▶ WORK INSTRUCTIONS:
[1] From the passage on NIH funding estimates, list every factor that it says changes the amounts in the annual estimates.
[2] Pick up the passage on NIH funding estimates right after its final sentence and carry it forward in the same style.

▶ QUOTED PASSAGE:
☆ ☆ ☆ ☆ ☆ ☆ ☆

Monday, February 28, 2011

NIH: Estimates of Funding for Various Conditions and Diseases



Estimates of Funding for Various Research, Condition, and Disease Categories (RCDC)

report.nih.gov:

Table Published: February 14, 2011

This table displays the annual support level for various research, condition, and disease categories based on grants, contracts, and other funding mechanisms used across the National Institutes of Health (NIH).

At the request of Congress, the NIH embarked on a process to provide better consistency and transparency in the reporting of its funded research. This new process, implemented in 2008 through the Research, Condition, and Disease Categorization (RCDC) system, uses sophisticated text data mining (categorizing and clustering using words and multiword phrases) in conjunction with NIH-wide definitions used to match projects to categories. The definitions are a list of terms and concepts selected by NIH scientific experts to define a research category. The research category levels represent the NIH’s best estimates based on the category definitions.

The NIH does not expressly budget by category. The annual estimates reflect amounts that change as a result of science, actual research projects funded, and the NIH budget. The research categories are not mutually exclusive. Individual research projects can be included in multiple categories so amounts depicted within each column of this table do not add up to 100 percent of NIH-funded research.

☆ ☆ ☆ ☆ ☆ ☆ ☆

▶ GIVEN DATA:
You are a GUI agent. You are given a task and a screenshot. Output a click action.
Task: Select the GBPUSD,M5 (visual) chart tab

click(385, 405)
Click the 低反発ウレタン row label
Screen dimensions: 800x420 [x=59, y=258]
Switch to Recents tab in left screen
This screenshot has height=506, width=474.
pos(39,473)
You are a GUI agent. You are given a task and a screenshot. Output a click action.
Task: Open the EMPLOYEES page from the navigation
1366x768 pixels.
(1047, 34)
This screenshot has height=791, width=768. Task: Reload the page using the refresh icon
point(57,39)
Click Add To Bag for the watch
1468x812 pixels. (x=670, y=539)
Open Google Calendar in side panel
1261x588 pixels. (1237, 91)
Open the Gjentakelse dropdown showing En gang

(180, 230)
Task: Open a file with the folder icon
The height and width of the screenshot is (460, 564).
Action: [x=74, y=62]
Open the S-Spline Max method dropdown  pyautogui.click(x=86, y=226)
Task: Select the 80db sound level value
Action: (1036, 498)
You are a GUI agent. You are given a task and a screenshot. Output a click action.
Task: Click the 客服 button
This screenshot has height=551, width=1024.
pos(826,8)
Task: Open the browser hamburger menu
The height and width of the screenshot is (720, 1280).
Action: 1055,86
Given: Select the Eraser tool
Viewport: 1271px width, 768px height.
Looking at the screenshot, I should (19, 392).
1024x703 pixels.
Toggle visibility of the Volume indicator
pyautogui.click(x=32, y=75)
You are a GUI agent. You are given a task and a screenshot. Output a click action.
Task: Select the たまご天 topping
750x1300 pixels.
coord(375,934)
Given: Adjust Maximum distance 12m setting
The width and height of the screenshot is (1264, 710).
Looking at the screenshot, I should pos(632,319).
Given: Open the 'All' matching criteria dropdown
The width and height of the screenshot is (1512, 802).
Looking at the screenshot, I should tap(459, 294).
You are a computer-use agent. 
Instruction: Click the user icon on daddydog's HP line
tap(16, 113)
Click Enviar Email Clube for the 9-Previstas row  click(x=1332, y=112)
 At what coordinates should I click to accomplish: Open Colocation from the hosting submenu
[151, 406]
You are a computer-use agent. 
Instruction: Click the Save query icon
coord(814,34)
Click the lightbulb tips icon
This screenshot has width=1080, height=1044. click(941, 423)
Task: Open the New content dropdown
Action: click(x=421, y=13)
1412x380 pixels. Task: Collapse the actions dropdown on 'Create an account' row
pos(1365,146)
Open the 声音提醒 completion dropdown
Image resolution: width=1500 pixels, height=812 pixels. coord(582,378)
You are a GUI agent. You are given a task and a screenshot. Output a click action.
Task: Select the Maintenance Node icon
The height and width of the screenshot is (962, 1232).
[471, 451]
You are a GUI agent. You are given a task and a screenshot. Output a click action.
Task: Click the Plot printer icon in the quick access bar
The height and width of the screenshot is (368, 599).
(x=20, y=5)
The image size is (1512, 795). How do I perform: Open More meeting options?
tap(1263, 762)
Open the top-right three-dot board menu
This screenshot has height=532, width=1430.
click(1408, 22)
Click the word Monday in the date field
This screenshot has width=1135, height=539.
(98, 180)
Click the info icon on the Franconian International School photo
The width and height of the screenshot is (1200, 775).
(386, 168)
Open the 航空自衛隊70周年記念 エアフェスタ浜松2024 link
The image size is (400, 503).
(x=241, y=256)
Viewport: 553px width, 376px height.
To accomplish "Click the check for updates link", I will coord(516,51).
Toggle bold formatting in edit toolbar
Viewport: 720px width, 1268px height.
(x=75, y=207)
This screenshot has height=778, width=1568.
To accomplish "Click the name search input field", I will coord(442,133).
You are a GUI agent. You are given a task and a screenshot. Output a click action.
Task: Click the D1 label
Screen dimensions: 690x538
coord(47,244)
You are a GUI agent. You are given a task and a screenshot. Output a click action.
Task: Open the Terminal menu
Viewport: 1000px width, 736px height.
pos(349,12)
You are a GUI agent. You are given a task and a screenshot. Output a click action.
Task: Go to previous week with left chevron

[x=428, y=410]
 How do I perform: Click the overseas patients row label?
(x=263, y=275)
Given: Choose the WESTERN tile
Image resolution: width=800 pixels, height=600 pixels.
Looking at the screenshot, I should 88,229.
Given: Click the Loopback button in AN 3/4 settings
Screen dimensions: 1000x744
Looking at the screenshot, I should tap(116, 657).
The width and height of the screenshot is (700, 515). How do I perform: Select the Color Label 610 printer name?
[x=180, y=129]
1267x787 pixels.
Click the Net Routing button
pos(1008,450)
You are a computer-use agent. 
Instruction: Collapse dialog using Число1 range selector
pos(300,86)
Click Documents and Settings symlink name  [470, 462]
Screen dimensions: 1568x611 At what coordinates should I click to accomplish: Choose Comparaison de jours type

☆ ☆ ☆ ☆ ☆ ☆ ☆

▶ ANSWERS TO THE EXERCISE:
[1]
- Science
- Actual research projects funded
- The NIH budget

[2]
Consistent with the Administration’s emphasis on transparency, two separate columns are used to distinguish FY 2009 and FY 2010 actual support funded from American Recovery & Reinvestment Act (ARRA) accounts from projects funded by regular NIH appropriations.

The FY2007 data were produced from a reporting process historically used by NIH. The technical elements of the previous reporting process did not have the ability to produce uniform results and led to wide variability in the way research categories were coded. This process caused inconsistencies in reporting data. RCDC use of data mining improves the consistency and eliminates the wide variability in defining the research categories reported. The table shows historical data for FY2007 and data produced with the new RCDC methodology for FY2007 through FY2010. The FY 2011-2012 estimates are based on RCDC actual data.

My note: the way I understand things is that there is hardly any money for ME research ... just compare that with Behavioral and Social Science or Complementary and Alternative Medicine ...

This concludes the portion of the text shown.